“Very possibly” answers The Albuquerque Journal in a story today.
Reporter Andrea Schoellkopf writes that “Albuquerque Public Schools could face immediate cuts of $25 million to $30 million in its $668.5 million budget if the state orders budget cuts for public education.”
Gov. Bill Richardson and state lawmakers are beginning to negotiate how to close a projected $441 million budget gap for the year that ends June 30. And while the governor has come out against cutting public school spending, state lawmakers in on the negotiations say such an option must remain on the table.
If indeed the state’s public school spending is trimmed, “you’re in a heap of doo-doo,” Schoellkopf quotes Albuquerque Public Schools Superintendent Winston Brooks as telling the school board recently.
Schoellkopf goes on to write:
Brooks said layoffs are a possibility because the district already has agreed to tap into its $22 million reserve fund. Under recently approved labor agreements, the district will spend about $6 million from the reserve fund to pay all APS employees for one-time reimbursement for training outside the work day.

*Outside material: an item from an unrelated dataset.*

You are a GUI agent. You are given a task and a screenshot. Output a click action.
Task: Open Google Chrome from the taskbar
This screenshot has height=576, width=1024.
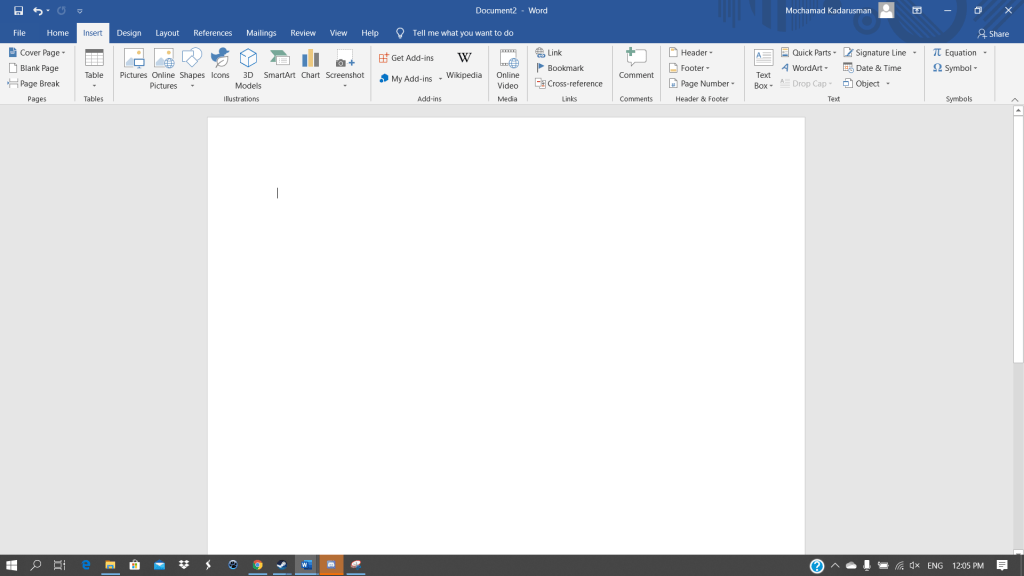point(257,565)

Districts were warned last month that the state’s tax base was deteriorating more quickly than expected, with a $433 million state budget gap. Brooks said legislators have told school districts they might see a 3 percent to 5 percent cut in this year’s budget.
But Albuquerque Teachers Federation president Ellen Bernstein tells the Journal that state law prevents class sizes from being increased, so the district could not cut “a bunch of teachers.”
“There’s a lot of ways to balance the budget without cutting education,” Bernstein said. “They already cut by $30 a student. School districts are dying… Programs are to the bare bones.”
The union has proposed rolling back tax cuts that were approved in 2003, closing corporate loopholes that cost the state $60 million to $80 million and investing $1.8 billion in federal stimulus dollars.
Whether or not the state’s public school spending is ultimately trimmed this year will depend on the final budget agreement the governor and the Legislature reach sometime in the next two months.
I suspect that like many teachers, teachers’ aides, school administrators and parents across the state are interested in what the state ultimately decides to do.